How can foreign exchange control the slide point? Under what circumstances will foreign exchange slip?
How can foreign exchange control the sliding point? Under what circumstances can foreign exchange slip? The so-called sliding point refers to the phenomenon that there is a difference between the designated trading point and the actual trading point given by the customer when trading. The slip point often appears in the market price list, but when the market quotation fault occurs, the trigger of limit order will also lead to the occurrence of sliding point. Significant slip points usually occur together with significant risk events. In addition, when the market trading is light, the market volatility will be amplified, leading to the expansion of the sliding point. In addition, a series of programmed trading limit orders are triggered by an unexpected price fluctuation, resulting in currency pair flash collapse.
What are the consequences of sliding? Take a look at the most famous event, namely the Swiss Franc Black Swan incident. On January 15, 2015, the Swiss central bank suddenly announced the cancellation of the lower limit of the euro / Swiss Franc exchange rate that has been maintained since September 2011, leading to the biggest shock in the market since the 1970s. The catastrophic slide point caused by this major event still affects the entire foreign exchange market, and major banks have suffered hundreds of millions of dollars in losses and crushed No There are not enough brokers,
Advantages and disadvantages of sliding point
There are both good side and bad side
Take the euro / dollar slide point as an example.

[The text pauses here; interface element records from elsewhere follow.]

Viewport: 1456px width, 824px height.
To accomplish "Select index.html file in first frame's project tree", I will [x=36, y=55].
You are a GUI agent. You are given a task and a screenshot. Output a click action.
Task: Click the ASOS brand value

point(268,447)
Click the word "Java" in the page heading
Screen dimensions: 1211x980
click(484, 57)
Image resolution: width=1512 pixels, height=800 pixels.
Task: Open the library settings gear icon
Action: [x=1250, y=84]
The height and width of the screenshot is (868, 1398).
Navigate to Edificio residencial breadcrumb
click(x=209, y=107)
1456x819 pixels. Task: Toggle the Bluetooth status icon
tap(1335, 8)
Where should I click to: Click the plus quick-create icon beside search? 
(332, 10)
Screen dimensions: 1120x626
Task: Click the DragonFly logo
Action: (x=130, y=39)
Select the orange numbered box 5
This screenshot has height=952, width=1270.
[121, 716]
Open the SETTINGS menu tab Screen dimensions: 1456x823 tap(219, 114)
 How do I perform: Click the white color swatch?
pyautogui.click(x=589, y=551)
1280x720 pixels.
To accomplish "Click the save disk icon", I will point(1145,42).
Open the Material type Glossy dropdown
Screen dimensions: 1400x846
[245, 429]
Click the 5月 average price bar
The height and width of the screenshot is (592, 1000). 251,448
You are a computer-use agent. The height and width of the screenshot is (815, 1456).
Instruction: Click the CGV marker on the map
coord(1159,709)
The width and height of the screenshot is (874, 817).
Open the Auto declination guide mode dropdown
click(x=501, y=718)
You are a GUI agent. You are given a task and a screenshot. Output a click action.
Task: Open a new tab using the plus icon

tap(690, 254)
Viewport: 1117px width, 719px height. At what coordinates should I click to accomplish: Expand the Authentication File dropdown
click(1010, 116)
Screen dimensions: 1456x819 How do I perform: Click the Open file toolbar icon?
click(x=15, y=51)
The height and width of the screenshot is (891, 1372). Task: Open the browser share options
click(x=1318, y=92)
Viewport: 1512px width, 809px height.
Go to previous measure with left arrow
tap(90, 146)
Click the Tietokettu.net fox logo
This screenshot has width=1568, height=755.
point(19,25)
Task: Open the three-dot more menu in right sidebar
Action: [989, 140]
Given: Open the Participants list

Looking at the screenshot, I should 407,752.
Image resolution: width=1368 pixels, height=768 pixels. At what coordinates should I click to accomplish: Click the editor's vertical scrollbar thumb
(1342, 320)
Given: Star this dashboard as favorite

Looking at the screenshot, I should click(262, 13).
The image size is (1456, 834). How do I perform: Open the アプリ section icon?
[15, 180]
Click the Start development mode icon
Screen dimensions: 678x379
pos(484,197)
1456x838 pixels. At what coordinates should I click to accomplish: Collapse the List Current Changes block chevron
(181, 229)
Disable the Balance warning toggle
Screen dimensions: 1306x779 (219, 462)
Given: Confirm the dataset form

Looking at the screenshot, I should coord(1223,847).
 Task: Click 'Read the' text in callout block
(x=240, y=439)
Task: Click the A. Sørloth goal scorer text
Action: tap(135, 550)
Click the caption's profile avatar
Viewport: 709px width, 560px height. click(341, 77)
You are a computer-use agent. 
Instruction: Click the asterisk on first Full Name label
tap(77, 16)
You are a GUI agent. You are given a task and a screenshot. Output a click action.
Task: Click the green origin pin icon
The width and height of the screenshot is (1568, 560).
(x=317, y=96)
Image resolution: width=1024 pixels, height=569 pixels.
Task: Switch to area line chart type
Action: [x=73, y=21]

We choose to do more than one euro at 1.1310, and the stop loss is placed at 1.1305. When the market slides, the final stop loss price will slide to 1.1295, which means that we will suffer an extra loss of 10 US dollars.
But what happens if we choose to short the euro at 1.1310 and stop earnings at 1.1305? Our short list, the final transaction price will also be 1.1295, that is to say, this order will be 10 dollars more profit out of thin air.
The key is to cultivate traders' awareness of intraday risk, and not be affected by a bad slide point, resulting in the situation of open positions.
How to control the sliding point
From the analysis of the causes of the slip point, its essence is the limitation of the trading link and the uncertainty of the market.
1. From the point of view of transaction system and link design, the closer the physical distance is, the better the fluency and stability of the system will be.
2. From the perspective of market uncertainty, intraday traders should avoid trading in the period of major risk events such as light market trading, the Federal Reserve's interest rate resolution or non-agricultural data. Fierce market volatility may seem tempting, but it's hard to get the expected price. If you are trading at this time, you may face a significant risk of slippage.